• **Trecho fornecido**
------
No campo legislativo, ações até mesmo mais eficientes para garantir a igualdade material de mulheres e homens do que as leis que buscam nossa maior representação numérica em cargos do Executivo, do Judiciário e, sobretudo, do Legislativo, já contam com exemplos no Brasil. São os casos (i) da Lei Complementar 150/2015, sancionada com o fim de regulamentar a EC 72/2013, que alterou a redação do artigo 7º da Constituição para garantir igualdade de direitos a trabalhadores domésticos e os demais trabalhadores urbanos e rurais – ora, sabe-se que a enorme maioria dos trabalhos domésticos é exercida por mulheres, muitas das quais sustentam sozinhas suas famílias –; e (ii) da Lei 11.977/09, que dispõe sobre o Programa Minha Casa, Minha Vida (PMCMV) e a regularização fundiária de assentamentos em áreas urbanas. O art. 35 já determinava que os contratos e registros efetivados no âmbito do PMCMV deveriam ser formalizados, preferencialmente, em nome da mulher. Tal iniciativa, inclusive, teve inspiração nos títulos de posse que eram concedidos a mulheres no programa de regularização fundiária adotado durante governos de Leonel Brizola no Rio de Janeiro.
------
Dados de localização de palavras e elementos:

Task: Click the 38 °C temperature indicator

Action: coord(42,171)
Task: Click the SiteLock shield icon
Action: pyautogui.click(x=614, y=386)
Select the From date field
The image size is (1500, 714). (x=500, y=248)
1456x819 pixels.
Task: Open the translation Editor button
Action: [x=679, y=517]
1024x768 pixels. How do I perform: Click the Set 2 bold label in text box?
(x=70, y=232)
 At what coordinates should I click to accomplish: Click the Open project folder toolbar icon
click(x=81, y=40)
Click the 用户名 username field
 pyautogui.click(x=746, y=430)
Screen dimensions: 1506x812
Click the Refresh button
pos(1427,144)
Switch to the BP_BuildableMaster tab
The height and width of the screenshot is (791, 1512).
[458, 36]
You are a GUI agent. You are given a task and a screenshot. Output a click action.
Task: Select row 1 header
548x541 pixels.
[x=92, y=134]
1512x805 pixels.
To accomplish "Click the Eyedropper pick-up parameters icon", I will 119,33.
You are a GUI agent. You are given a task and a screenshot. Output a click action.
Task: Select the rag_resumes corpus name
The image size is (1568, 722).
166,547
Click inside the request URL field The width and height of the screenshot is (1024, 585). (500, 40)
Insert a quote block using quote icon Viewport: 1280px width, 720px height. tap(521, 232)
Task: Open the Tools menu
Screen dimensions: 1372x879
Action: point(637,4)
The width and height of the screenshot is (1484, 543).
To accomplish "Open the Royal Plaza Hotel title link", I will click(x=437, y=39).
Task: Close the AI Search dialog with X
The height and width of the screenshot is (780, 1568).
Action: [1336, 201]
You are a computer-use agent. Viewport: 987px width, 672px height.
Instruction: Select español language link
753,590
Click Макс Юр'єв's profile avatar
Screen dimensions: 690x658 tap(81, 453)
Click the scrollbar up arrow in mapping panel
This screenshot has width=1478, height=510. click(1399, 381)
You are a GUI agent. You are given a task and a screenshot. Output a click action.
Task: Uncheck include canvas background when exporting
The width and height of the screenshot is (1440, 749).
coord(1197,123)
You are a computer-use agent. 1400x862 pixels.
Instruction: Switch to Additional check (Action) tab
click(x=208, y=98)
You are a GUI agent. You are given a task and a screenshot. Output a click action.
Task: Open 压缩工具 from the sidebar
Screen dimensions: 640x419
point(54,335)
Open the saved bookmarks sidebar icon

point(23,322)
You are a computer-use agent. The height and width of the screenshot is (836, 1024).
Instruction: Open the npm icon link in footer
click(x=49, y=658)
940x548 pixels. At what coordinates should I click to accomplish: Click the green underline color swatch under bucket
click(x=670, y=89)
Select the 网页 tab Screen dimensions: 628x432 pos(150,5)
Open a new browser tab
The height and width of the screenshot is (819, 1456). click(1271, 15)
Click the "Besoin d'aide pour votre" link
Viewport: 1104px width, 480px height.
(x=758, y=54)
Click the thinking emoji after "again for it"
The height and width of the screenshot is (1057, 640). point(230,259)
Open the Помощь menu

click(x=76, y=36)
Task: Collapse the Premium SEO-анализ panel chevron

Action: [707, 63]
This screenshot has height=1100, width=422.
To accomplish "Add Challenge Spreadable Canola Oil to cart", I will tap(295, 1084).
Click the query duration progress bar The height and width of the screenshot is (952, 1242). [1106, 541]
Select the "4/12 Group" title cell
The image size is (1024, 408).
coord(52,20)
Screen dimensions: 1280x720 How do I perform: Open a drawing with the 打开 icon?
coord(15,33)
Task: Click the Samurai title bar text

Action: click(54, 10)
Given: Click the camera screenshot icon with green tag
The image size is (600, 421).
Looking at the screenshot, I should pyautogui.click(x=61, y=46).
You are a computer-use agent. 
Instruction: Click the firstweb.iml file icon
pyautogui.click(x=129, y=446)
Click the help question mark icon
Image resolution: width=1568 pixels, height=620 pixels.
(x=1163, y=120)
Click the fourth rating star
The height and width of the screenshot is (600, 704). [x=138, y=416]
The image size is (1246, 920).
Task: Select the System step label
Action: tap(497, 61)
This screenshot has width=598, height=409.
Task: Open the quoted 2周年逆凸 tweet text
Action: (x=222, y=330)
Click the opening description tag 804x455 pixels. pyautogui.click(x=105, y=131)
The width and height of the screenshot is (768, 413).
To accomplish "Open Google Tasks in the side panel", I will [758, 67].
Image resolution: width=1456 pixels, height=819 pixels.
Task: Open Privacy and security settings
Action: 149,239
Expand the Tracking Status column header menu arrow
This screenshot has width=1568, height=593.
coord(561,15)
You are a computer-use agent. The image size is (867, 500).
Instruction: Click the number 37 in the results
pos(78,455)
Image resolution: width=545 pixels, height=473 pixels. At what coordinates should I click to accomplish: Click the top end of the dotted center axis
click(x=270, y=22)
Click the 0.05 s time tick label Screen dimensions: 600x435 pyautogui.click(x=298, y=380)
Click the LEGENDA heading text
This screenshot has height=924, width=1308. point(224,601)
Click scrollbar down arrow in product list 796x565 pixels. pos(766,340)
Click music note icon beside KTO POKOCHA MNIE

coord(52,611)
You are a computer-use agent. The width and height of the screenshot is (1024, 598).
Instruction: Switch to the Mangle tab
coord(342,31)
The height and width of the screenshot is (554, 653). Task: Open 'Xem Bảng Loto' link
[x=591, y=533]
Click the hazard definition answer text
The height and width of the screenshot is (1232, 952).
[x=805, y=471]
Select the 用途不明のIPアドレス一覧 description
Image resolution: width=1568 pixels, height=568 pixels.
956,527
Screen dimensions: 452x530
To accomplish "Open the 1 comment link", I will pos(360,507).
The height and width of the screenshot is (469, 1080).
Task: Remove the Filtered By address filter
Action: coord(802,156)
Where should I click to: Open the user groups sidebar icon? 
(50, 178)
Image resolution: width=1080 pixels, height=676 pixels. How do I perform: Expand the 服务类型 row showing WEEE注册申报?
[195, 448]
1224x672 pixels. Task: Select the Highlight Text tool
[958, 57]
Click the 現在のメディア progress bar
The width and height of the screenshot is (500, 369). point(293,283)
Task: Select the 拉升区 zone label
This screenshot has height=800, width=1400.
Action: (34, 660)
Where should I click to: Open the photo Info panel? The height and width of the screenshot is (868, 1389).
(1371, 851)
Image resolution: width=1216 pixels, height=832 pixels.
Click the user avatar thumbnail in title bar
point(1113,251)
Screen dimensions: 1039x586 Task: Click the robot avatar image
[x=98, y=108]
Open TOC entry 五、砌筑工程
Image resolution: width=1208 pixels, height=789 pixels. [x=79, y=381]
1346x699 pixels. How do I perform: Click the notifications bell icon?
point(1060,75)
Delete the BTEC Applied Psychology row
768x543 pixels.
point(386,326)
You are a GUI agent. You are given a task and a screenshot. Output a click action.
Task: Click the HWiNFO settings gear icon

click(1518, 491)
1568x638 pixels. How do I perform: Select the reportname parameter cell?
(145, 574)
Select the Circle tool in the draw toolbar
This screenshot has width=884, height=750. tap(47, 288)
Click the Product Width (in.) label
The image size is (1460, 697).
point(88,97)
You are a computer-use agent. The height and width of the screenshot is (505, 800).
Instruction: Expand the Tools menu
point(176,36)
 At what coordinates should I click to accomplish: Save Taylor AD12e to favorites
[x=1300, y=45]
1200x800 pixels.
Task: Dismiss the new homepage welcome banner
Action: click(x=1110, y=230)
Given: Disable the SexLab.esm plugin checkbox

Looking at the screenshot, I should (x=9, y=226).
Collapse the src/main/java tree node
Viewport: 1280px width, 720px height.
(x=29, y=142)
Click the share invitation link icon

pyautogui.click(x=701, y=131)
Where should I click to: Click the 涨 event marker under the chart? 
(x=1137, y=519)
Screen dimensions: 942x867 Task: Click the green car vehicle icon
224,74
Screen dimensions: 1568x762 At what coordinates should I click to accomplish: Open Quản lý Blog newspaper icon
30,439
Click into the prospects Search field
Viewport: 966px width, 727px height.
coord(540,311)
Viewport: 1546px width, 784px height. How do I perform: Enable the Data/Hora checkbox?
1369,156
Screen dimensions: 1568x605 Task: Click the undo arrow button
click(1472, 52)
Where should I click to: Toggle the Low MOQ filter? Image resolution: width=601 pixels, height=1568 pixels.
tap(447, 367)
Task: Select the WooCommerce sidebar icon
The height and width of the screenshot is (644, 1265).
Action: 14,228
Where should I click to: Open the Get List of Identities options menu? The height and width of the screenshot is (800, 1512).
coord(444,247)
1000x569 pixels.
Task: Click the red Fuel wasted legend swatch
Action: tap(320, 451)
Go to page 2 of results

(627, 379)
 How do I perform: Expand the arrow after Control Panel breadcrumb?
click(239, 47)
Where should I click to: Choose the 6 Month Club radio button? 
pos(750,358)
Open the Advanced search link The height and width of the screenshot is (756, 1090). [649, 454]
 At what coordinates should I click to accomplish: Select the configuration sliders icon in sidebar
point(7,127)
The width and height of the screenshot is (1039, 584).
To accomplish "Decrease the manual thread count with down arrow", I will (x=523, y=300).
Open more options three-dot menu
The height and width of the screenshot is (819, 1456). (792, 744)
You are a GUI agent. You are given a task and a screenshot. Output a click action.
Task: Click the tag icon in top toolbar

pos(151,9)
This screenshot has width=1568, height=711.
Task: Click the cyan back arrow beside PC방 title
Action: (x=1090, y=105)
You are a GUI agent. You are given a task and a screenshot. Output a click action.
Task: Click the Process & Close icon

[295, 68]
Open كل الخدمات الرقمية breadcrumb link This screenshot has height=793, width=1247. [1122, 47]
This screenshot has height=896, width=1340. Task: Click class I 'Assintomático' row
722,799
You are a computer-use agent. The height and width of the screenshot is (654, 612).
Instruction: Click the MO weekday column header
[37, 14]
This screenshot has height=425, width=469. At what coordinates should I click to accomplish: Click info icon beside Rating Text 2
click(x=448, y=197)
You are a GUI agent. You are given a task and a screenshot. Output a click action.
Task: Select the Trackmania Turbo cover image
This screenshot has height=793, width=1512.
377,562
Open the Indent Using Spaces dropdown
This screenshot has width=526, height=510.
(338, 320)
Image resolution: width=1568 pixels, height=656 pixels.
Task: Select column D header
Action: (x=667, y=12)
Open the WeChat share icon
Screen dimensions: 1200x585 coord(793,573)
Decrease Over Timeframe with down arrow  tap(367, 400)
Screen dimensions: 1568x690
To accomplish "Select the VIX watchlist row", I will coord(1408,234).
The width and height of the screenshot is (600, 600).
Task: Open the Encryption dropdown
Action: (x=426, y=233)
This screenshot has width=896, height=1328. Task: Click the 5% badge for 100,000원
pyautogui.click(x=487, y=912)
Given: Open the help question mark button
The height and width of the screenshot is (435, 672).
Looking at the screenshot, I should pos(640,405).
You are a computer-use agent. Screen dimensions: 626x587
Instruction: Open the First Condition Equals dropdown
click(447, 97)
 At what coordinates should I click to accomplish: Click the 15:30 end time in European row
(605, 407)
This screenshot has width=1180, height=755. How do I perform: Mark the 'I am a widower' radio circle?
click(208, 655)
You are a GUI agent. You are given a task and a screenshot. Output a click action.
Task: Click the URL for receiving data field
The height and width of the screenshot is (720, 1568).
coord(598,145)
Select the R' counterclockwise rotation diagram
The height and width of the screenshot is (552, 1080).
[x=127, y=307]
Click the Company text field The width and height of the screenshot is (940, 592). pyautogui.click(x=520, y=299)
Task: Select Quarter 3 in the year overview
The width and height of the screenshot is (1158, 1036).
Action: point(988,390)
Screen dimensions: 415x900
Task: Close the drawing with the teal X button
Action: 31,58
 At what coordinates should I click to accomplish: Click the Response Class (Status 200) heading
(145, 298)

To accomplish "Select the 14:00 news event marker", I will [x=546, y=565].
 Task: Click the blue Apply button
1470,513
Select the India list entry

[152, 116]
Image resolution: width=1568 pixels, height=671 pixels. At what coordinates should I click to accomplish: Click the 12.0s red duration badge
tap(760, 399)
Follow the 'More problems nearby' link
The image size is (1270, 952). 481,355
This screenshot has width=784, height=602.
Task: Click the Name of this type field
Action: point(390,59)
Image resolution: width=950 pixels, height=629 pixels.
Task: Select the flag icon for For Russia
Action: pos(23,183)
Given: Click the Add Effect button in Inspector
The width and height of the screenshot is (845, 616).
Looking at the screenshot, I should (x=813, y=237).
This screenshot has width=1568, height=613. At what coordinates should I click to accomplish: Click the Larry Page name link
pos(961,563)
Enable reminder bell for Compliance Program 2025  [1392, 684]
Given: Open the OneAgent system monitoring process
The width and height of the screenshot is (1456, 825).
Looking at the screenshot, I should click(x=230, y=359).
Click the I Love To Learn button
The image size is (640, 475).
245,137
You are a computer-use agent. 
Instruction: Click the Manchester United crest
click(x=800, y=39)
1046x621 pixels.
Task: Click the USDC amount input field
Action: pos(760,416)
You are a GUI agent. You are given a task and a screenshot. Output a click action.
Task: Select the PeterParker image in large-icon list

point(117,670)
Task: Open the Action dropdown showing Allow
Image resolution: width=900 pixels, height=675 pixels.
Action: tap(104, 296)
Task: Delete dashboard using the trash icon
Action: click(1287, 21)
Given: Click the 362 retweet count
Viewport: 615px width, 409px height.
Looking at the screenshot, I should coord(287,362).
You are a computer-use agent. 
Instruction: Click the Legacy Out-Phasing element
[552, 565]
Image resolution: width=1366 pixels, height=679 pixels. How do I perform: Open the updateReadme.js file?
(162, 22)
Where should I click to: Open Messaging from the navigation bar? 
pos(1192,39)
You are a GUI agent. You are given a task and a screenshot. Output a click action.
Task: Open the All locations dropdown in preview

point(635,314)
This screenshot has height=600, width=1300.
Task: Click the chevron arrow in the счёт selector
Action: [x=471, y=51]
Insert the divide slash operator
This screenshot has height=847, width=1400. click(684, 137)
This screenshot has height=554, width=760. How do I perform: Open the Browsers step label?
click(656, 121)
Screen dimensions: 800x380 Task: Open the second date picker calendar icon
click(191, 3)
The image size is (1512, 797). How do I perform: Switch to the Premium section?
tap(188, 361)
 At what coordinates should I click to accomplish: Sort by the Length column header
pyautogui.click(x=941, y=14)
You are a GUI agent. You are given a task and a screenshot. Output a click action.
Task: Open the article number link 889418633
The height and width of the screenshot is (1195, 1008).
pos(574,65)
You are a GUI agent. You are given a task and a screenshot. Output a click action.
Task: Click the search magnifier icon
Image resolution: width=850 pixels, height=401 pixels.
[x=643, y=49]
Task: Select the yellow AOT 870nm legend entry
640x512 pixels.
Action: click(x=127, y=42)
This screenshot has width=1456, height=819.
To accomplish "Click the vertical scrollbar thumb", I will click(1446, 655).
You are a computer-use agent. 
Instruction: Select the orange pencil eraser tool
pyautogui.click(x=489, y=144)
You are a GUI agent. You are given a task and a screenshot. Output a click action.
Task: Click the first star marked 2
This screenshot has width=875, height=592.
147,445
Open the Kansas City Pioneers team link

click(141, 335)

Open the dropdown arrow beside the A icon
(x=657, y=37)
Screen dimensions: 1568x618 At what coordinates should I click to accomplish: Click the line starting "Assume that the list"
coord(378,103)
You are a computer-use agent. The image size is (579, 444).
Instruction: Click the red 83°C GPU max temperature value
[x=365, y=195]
------
• **Detalhes do problema**
Segundo o trecho, qual emenda constitucional a Lei Complementar 150/2015 foi sancionada para regulamentar? Os registros não têm nenhuma relação com o trecho.

• **Resposta escrita**
A Lei Complementar 150/2015 foi sancionada para regulamentar a EC 72/2013.